L’italiana Francesca Talpo dell’Università di Pavia che ha lavorato con il gruppo americano della Yale University (in Connecticut), sotto la guida di Nedan Sestan.

“La morte cellulare nel cervello avviene attraverso una finestra temporale più lunga di quanto pensassimo in precedenza”, ha affermato Sestan.

“Il recupero delle funzioni è stato molto buono – commenta TalpoLa novità è nel fatto che per la prima volta viene sperimentata una tecnica simile su un sistema grande come il cervello di maiale e a temperatura ambiente. Mantenendo la perfusione dei cervelli di maiale per sei ore abbiamo osservato una buona conservazione dell’anatomia e dell’istologia del cervello, con la ripresa dell’attività metabolica legata al consumo di ossigeno e glucosio. E a studiare – conclude Talpo – malattie neurodegenerative e sperimentare farmaci”. 

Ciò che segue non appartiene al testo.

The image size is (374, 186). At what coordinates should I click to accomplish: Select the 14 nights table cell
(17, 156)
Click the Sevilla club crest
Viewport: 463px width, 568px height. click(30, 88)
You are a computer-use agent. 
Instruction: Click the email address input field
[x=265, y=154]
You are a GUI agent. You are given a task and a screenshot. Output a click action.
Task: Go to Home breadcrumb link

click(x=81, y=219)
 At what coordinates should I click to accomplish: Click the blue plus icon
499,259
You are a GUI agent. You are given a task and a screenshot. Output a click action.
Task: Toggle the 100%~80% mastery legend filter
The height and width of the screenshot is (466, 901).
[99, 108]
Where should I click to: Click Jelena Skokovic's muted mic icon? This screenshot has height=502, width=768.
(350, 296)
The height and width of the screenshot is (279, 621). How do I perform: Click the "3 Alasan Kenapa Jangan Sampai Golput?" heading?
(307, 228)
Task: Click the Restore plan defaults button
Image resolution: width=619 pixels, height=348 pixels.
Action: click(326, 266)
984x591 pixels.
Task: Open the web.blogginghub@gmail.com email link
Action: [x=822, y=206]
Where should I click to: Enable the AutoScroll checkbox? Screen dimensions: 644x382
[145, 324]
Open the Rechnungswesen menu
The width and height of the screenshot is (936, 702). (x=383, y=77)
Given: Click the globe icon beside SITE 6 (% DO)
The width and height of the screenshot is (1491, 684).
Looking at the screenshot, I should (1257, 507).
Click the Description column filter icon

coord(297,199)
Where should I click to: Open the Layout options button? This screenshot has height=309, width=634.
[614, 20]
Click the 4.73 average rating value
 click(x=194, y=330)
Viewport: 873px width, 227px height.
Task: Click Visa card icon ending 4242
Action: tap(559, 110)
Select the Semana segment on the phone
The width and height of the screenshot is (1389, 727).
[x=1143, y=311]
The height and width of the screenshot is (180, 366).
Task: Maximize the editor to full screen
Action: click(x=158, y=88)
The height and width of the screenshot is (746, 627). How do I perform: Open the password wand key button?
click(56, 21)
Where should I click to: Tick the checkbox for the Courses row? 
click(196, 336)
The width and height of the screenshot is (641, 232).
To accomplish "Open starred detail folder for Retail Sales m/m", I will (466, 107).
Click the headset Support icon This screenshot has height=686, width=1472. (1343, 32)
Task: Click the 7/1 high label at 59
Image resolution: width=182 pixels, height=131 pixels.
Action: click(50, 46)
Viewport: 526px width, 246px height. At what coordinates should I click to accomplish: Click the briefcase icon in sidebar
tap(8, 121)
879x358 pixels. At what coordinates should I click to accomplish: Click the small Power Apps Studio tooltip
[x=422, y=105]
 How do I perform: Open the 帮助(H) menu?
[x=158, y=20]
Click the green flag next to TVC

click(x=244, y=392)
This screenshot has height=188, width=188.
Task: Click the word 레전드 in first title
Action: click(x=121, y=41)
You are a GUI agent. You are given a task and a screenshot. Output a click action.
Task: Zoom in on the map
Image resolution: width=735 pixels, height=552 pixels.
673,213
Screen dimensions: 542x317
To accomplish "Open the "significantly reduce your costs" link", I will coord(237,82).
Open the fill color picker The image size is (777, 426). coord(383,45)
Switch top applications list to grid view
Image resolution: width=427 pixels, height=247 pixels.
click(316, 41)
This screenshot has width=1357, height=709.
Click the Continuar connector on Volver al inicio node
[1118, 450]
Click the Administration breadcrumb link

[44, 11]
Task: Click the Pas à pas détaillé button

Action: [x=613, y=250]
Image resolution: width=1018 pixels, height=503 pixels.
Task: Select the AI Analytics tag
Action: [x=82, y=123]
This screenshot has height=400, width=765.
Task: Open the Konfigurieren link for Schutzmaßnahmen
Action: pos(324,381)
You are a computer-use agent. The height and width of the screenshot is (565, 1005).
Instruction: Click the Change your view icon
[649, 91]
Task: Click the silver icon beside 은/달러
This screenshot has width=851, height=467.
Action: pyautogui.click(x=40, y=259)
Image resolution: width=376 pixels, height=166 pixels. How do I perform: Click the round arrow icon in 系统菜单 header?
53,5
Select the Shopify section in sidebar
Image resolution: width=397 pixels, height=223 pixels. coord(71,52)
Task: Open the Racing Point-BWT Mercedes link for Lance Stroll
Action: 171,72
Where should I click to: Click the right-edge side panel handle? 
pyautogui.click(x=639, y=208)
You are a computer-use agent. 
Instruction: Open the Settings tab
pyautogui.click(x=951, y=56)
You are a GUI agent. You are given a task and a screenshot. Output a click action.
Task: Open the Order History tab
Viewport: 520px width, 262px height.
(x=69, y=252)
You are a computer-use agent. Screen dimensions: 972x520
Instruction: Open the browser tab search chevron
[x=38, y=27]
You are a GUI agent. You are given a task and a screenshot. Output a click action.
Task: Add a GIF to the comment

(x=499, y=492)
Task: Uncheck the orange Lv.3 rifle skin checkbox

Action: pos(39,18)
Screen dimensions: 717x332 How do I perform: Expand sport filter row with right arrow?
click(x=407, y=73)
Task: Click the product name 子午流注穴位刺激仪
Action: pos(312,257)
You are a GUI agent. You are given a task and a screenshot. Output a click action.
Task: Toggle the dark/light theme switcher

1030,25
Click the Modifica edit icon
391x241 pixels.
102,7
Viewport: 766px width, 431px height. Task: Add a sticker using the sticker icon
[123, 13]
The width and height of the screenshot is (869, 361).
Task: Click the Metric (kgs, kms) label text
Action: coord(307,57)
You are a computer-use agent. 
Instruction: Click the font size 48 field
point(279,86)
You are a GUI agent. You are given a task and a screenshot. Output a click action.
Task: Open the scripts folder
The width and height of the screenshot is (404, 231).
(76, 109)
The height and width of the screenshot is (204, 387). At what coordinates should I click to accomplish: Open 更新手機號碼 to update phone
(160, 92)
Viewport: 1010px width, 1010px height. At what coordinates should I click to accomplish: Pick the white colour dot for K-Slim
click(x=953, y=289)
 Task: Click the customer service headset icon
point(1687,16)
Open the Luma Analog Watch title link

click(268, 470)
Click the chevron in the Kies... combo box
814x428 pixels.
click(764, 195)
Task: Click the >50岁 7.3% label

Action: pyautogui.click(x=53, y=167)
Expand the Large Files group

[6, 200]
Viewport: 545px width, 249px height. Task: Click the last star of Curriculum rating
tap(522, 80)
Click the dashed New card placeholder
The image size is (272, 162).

In altre parole lo studio ha dimostrato che il cervello di un grande mammifero, come il maiale (animale molto simile all’uomo) conserva la capacità, finora ritenuta impossibile, di riacquisire la funzione di alcune cellule e la circolazione sanguigna anche a ore di distanza da un arresto circolatorio. La loro attività elettrica, invece, misurata con l’elettroencefalogramma, dava un’onda cerebrale piatta simile a quella emessa da un cervello in stato di coma, anche se le cellule nervose erano sane e attive. Ciò renderebbe tecnicamente vivo l’organo, tanto da mettere in discussione lo stesso concetto di morte.

Le implicazioni etiche

Ecco allora il tema di fondo. Ora stiamo parlando di “surrogati” del cervello umano (cioè quelli di maiale), ma si affaccia la necessità di introdurre nuove regole per eventuali esperimenti su quello umano.

In un commento su “Nature”, i bioeticisti Stuart Youngner e Insoo Hyun della Case Western Medicine della Case Western Reserve a Cleveland hanno dichiarato che se questo lavoro porta a metodi migliori per resuscitare il cervello nelle persone, potrebbe complicare le decisioni su quando rimuovere gli organi per il trapianto.

La rivista Nature ha già affrontato in passato questo tema con neuroscienziati ed eticisti.

Forse ora c’è la necessità di riproporlo.